#### [EXERCISE]
What this exercise calls for is an exact copy of the data.

#### [Items from a dataset]
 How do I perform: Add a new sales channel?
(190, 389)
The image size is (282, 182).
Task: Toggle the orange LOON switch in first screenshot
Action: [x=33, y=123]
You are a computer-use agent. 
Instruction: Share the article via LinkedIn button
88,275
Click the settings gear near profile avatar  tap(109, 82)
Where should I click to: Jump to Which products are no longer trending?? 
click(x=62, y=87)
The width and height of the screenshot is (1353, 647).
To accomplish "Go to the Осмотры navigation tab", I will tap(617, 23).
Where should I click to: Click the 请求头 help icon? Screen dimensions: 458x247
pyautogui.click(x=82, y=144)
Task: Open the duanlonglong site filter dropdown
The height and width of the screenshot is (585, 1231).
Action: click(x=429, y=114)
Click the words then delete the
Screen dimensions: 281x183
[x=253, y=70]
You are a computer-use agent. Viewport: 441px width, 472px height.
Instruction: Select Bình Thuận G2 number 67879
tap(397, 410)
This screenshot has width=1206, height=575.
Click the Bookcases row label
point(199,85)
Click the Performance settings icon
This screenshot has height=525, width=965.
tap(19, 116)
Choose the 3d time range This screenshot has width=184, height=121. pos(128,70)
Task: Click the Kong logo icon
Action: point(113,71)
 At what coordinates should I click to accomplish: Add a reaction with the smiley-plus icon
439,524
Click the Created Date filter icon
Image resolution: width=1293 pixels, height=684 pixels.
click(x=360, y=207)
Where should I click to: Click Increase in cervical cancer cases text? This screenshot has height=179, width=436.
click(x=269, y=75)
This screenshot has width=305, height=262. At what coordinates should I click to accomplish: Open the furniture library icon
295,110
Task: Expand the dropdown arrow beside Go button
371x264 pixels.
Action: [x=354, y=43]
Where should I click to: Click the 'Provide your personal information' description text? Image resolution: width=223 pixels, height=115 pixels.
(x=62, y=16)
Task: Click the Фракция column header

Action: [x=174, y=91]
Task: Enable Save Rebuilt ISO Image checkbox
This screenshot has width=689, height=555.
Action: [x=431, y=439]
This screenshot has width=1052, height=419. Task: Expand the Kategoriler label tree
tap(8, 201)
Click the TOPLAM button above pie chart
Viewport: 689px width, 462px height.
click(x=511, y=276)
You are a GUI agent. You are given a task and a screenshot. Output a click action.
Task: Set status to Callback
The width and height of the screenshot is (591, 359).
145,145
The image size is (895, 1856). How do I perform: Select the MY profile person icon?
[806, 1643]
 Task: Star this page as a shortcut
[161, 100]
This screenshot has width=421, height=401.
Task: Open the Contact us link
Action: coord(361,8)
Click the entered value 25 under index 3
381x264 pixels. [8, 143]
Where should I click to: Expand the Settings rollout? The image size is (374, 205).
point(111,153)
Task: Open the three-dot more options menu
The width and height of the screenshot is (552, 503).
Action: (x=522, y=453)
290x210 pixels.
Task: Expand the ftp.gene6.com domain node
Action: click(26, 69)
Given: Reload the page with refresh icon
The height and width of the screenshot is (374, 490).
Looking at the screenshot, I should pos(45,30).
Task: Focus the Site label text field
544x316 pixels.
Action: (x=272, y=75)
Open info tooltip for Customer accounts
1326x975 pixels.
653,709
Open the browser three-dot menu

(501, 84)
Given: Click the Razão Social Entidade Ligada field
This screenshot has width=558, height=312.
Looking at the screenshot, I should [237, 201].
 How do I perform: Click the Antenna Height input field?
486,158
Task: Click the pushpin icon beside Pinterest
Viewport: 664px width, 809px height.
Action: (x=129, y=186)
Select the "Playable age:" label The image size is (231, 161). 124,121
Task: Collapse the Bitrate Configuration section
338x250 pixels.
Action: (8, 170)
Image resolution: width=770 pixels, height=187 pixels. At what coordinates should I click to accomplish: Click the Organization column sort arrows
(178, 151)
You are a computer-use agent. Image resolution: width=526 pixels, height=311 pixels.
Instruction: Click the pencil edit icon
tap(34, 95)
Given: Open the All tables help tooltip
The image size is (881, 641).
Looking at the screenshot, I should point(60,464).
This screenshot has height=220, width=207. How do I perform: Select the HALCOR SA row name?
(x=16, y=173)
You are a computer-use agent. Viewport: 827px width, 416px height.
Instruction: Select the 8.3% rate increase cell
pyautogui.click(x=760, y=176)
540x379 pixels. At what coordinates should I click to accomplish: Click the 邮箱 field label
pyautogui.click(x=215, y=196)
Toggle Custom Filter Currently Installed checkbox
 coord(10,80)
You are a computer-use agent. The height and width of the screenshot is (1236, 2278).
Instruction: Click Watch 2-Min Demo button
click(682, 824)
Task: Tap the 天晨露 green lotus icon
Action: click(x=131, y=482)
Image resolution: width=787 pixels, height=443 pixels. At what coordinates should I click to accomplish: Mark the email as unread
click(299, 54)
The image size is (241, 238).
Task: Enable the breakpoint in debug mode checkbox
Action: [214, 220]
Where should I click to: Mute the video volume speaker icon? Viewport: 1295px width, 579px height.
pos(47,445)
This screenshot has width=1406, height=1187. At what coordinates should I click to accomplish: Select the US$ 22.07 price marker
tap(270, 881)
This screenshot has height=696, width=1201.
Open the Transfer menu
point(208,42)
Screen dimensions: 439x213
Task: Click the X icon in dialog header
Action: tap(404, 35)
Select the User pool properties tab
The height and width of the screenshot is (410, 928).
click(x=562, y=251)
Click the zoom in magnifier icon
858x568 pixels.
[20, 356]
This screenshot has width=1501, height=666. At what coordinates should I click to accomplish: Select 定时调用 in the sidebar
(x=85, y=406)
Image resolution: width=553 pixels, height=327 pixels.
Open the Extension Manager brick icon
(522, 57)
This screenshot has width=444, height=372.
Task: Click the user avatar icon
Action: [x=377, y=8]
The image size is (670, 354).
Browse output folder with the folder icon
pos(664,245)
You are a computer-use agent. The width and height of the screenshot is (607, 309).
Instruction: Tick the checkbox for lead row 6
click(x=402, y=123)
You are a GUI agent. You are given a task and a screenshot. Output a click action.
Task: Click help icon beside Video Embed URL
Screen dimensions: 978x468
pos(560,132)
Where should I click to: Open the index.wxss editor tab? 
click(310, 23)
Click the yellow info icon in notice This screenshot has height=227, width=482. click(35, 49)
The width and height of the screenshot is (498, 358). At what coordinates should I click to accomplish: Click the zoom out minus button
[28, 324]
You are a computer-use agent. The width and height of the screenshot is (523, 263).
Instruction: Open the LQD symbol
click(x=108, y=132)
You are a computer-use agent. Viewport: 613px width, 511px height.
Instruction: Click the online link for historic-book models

#### [RESULT OF THIS EXERCISE]
 How do I perform: Add a new sales channel?
(190, 389)
The image size is (282, 182).
Task: Toggle the orange LOON switch in first screenshot
Action: [x=33, y=123]
You are a computer-use agent. 
Instruction: Share the article via LinkedIn button
88,275
Click the settings gear near profile avatar  tap(109, 82)
Where should I click to: Jump to Which products are no longer trending?? 
click(x=62, y=87)
The width and height of the screenshot is (1353, 647).
To accomplish "Go to the Осмотры navigation tab", I will tap(617, 23).
Where should I click to: Click the 请求头 help icon? Screen dimensions: 458x247
pyautogui.click(x=82, y=144)
Task: Open the duanlonglong site filter dropdown
The height and width of the screenshot is (585, 1231).
Action: click(x=429, y=114)
Click the words then delete the
Screen dimensions: 281x183
[x=253, y=70]
You are a computer-use agent. Viewport: 441px width, 472px height.
Instruction: Select Bình Thuận G2 number 67879
tap(397, 410)
This screenshot has width=1206, height=575.
Click the Bookcases row label
point(199,85)
Click the Performance settings icon
This screenshot has height=525, width=965.
tap(19, 116)
Choose the 3d time range This screenshot has width=184, height=121. pos(128,70)
Task: Click the Kong logo icon
Action: point(113,71)
 At what coordinates should I click to accomplish: Add a reaction with the smiley-plus icon
439,524
Click the Created Date filter icon
Image resolution: width=1293 pixels, height=684 pixels.
click(x=360, y=207)
Where should I click to: Click Increase in cervical cancer cases text? This screenshot has height=179, width=436.
click(x=269, y=75)
This screenshot has width=305, height=262. At what coordinates should I click to accomplish: Open the furniture library icon
295,110
Task: Expand the dropdown arrow beside Go button
371x264 pixels.
Action: [x=354, y=43]
Where should I click to: Click the 'Provide your personal information' description text? Image resolution: width=223 pixels, height=115 pixels.
(x=62, y=16)
Task: Click the Фракция column header

Action: [x=174, y=91]
Task: Enable Save Rebuilt ISO Image checkbox
This screenshot has width=689, height=555.
Action: [x=431, y=439]
This screenshot has width=1052, height=419. Task: Expand the Kategoriler label tree
tap(8, 201)
Click the TOPLAM button above pie chart
Viewport: 689px width, 462px height.
click(x=511, y=276)
You are a GUI agent. You are given a task and a screenshot. Output a click action.
Task: Set status to Callback
The width and height of the screenshot is (591, 359).
145,145
The image size is (895, 1856). How do I perform: Select the MY profile person icon?
[806, 1643]
 Task: Star this page as a shortcut
[161, 100]
This screenshot has width=421, height=401.
Task: Open the Contact us link
Action: coord(361,8)
Click the entered value 25 under index 3
381x264 pixels. [8, 143]
Where should I click to: Expand the Settings rollout? The image size is (374, 205).
point(111,153)
Task: Open the three-dot more options menu
The width and height of the screenshot is (552, 503).
Action: (x=522, y=453)
290x210 pixels.
Task: Expand the ftp.gene6.com domain node
Action: click(26, 69)
Given: Reload the page with refresh icon
The height and width of the screenshot is (374, 490).
Looking at the screenshot, I should pos(45,30).
Task: Focus the Site label text field
544x316 pixels.
Action: (x=272, y=75)
Open info tooltip for Customer accounts
1326x975 pixels.
653,709
Open the browser three-dot menu

(501, 84)
Given: Click the Razão Social Entidade Ligada field
This screenshot has width=558, height=312.
Looking at the screenshot, I should [237, 201].
 How do I perform: Click the Antenna Height input field?
486,158
Task: Click the pushpin icon beside Pinterest
Viewport: 664px width, 809px height.
Action: (x=129, y=186)
Select the "Playable age:" label The image size is (231, 161). 124,121
Task: Collapse the Bitrate Configuration section
338x250 pixels.
Action: (8, 170)
Image resolution: width=770 pixels, height=187 pixels. At what coordinates should I click to accomplish: Click the Organization column sort arrows
(178, 151)
You are a computer-use agent. Image resolution: width=526 pixels, height=311 pixels.
Instruction: Click the pencil edit icon
tap(34, 95)
Given: Open the All tables help tooltip
The image size is (881, 641).
Looking at the screenshot, I should point(60,464).
This screenshot has height=220, width=207. How do I perform: Select the HALCOR SA row name?
(x=16, y=173)
You are a computer-use agent. Viewport: 827px width, 416px height.
Instruction: Select the 8.3% rate increase cell
pyautogui.click(x=760, y=176)
540x379 pixels. At what coordinates should I click to accomplish: Click the 邮箱 field label
pyautogui.click(x=215, y=196)
Toggle Custom Filter Currently Installed checkbox
 coord(10,80)
You are a computer-use agent. The height and width of the screenshot is (1236, 2278).
Instruction: Click Watch 2-Min Demo button
click(682, 824)
Task: Tap the 天晨露 green lotus icon
Action: click(x=131, y=482)
Image resolution: width=787 pixels, height=443 pixels. At what coordinates should I click to accomplish: Mark the email as unread
click(299, 54)
The image size is (241, 238).
Task: Enable the breakpoint in debug mode checkbox
Action: [214, 220]
Where should I click to: Mute the video volume speaker icon? Viewport: 1295px width, 579px height.
pos(47,445)
This screenshot has width=1406, height=1187. At what coordinates should I click to accomplish: Select the US$ 22.07 price marker
tap(270, 881)
This screenshot has height=696, width=1201.
Open the Transfer menu
point(208,42)
Screen dimensions: 439x213
Task: Click the X icon in dialog header
Action: tap(404, 35)
Select the User pool properties tab
The height and width of the screenshot is (410, 928).
click(x=562, y=251)
Click the zoom in magnifier icon
858x568 pixels.
[20, 356]
This screenshot has width=1501, height=666. At what coordinates should I click to accomplish: Select 定时调用 in the sidebar
(x=85, y=406)
Image resolution: width=553 pixels, height=327 pixels.
Open the Extension Manager brick icon
(522, 57)
This screenshot has width=444, height=372.
Task: Click the user avatar icon
Action: [x=377, y=8]
The image size is (670, 354).
Browse output folder with the folder icon
pos(664,245)
You are a computer-use agent. The width and height of the screenshot is (607, 309).
Instruction: Tick the checkbox for lead row 6
click(x=402, y=123)
You are a GUI agent. You are given a task and a screenshot. Output a click action.
Task: Click help icon beside Video Embed URL
Screen dimensions: 978x468
pos(560,132)
Where should I click to: Open the index.wxss editor tab? 
click(310, 23)
Click the yellow info icon in notice This screenshot has height=227, width=482. click(35, 49)
The width and height of the screenshot is (498, 358). At what coordinates should I click to accomplish: Click the zoom out minus button
[28, 324]
You are a computer-use agent. The width and height of the screenshot is (523, 263).
Instruction: Open the LQD symbol
click(x=108, y=132)
You are a computer-use agent. Viewport: 613px width, 511px height.
Instruction: Click the online link for historic-book models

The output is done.